* **EXERCISE PROMPT**
From the entries below, please output exactly the lines starting at the one containing "Image resolution: width=540" and ending at the one containing "Select the yellow", both included.

START DATA EXCERPTS

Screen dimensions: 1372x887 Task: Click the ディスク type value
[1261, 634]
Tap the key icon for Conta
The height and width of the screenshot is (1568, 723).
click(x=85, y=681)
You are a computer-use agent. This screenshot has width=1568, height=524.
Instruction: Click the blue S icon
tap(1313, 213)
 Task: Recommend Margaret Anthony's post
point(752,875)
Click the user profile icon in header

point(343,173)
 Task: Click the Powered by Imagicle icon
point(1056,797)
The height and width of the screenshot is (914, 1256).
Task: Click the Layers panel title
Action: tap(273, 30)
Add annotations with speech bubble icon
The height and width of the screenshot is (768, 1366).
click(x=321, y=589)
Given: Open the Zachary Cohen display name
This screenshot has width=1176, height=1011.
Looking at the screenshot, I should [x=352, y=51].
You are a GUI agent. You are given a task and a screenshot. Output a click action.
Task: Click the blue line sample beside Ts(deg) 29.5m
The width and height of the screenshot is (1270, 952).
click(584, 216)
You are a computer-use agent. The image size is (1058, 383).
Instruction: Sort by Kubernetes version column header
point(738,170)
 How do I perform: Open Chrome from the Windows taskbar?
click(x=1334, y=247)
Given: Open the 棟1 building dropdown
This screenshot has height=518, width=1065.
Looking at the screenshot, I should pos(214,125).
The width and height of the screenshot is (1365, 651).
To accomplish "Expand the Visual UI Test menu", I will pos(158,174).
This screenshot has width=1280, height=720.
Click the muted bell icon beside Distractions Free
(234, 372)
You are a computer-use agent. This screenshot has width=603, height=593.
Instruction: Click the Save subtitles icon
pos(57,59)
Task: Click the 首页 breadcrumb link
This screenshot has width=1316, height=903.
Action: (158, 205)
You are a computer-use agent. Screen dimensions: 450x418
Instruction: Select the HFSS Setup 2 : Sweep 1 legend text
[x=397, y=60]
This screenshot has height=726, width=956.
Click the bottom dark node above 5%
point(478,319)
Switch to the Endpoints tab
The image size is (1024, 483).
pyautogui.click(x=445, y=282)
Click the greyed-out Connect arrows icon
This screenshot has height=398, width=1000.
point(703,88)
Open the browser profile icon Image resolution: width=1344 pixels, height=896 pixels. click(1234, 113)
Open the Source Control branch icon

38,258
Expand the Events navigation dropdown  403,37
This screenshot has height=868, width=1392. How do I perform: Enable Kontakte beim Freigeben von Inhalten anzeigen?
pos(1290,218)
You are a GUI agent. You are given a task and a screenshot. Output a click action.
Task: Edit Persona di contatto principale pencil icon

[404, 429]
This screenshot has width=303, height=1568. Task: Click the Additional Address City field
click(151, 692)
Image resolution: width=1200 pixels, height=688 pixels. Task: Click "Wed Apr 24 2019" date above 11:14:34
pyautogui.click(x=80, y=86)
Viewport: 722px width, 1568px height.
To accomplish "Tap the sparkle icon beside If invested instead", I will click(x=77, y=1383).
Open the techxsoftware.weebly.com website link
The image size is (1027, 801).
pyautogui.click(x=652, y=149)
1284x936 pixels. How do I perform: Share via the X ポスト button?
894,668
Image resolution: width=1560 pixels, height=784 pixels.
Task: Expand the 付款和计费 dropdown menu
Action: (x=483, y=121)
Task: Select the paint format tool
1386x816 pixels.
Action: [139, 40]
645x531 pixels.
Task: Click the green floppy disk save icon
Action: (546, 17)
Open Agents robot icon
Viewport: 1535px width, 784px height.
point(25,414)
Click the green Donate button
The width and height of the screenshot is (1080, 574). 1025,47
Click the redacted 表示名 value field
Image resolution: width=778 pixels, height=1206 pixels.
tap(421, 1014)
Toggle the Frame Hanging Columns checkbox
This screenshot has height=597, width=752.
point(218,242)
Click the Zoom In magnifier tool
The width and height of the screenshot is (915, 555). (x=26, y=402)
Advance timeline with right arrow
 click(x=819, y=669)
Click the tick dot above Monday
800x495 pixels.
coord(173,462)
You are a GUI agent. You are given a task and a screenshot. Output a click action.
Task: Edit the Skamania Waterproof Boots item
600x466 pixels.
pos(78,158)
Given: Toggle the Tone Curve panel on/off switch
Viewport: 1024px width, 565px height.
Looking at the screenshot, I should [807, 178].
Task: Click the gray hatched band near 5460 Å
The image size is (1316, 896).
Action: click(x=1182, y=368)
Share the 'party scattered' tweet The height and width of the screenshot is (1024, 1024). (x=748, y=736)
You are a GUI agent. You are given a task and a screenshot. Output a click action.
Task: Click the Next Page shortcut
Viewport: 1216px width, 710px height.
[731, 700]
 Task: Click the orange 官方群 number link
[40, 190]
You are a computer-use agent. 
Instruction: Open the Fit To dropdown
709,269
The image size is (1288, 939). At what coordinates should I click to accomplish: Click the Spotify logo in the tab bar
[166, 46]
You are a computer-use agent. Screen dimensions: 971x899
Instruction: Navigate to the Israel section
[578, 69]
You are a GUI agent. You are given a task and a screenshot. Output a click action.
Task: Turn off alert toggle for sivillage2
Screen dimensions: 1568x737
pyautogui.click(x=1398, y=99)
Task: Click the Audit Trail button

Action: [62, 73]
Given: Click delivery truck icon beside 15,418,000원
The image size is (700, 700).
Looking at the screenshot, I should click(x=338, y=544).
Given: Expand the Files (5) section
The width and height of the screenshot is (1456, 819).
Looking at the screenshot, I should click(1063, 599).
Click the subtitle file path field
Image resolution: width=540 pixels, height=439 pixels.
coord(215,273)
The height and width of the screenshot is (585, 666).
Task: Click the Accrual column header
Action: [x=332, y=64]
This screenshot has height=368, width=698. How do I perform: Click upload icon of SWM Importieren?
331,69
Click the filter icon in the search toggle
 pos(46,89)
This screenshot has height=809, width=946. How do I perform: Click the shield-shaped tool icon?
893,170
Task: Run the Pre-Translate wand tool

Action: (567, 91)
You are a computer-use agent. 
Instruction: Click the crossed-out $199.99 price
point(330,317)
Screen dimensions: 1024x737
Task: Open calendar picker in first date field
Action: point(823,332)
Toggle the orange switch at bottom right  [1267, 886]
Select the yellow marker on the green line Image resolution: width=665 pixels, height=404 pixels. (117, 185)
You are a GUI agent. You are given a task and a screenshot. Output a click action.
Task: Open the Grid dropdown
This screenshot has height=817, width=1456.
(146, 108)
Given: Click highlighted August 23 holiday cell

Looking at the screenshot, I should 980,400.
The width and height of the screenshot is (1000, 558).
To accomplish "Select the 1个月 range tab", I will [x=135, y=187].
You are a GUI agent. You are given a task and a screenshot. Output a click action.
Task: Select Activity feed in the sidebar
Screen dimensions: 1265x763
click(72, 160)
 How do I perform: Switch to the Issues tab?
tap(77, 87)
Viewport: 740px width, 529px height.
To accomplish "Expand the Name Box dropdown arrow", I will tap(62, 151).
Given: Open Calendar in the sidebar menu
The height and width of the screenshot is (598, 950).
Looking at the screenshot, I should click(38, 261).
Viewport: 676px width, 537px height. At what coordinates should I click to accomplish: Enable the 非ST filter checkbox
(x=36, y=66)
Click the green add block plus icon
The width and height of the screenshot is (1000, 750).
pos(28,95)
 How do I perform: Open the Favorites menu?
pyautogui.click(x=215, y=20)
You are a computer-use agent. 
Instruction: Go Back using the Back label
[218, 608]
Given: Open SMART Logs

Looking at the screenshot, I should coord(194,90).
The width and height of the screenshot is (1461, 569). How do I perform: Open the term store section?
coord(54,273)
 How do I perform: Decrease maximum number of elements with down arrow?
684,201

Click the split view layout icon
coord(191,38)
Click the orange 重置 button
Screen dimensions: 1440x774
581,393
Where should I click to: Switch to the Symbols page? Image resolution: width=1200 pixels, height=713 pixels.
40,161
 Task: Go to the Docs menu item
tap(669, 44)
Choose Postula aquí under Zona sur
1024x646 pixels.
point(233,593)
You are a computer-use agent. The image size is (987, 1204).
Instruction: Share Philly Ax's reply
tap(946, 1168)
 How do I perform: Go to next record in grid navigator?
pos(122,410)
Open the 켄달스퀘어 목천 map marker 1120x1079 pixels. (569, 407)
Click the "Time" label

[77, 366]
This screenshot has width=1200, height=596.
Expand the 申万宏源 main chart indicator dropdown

END DATA EXCERPTS

* **REPLY**
Image resolution: width=540 pixels, height=439 pixels.
coord(215,273)
The height and width of the screenshot is (585, 666).
Task: Click the Accrual column header
Action: [x=332, y=64]
This screenshot has height=368, width=698. How do I perform: Click upload icon of SWM Importieren?
331,69
Click the filter icon in the search toggle
 pos(46,89)
This screenshot has height=809, width=946. How do I perform: Click the shield-shaped tool icon?
893,170
Task: Run the Pre-Translate wand tool

Action: (567, 91)
You are a computer-use agent. 
Instruction: Click the crossed-out $199.99 price
point(330,317)
Screen dimensions: 1024x737
Task: Open calendar picker in first date field
Action: point(823,332)
Toggle the orange switch at bottom right  [1267, 886]
Select the yellow marker on the green line Image resolution: width=665 pixels, height=404 pixels. (117, 185)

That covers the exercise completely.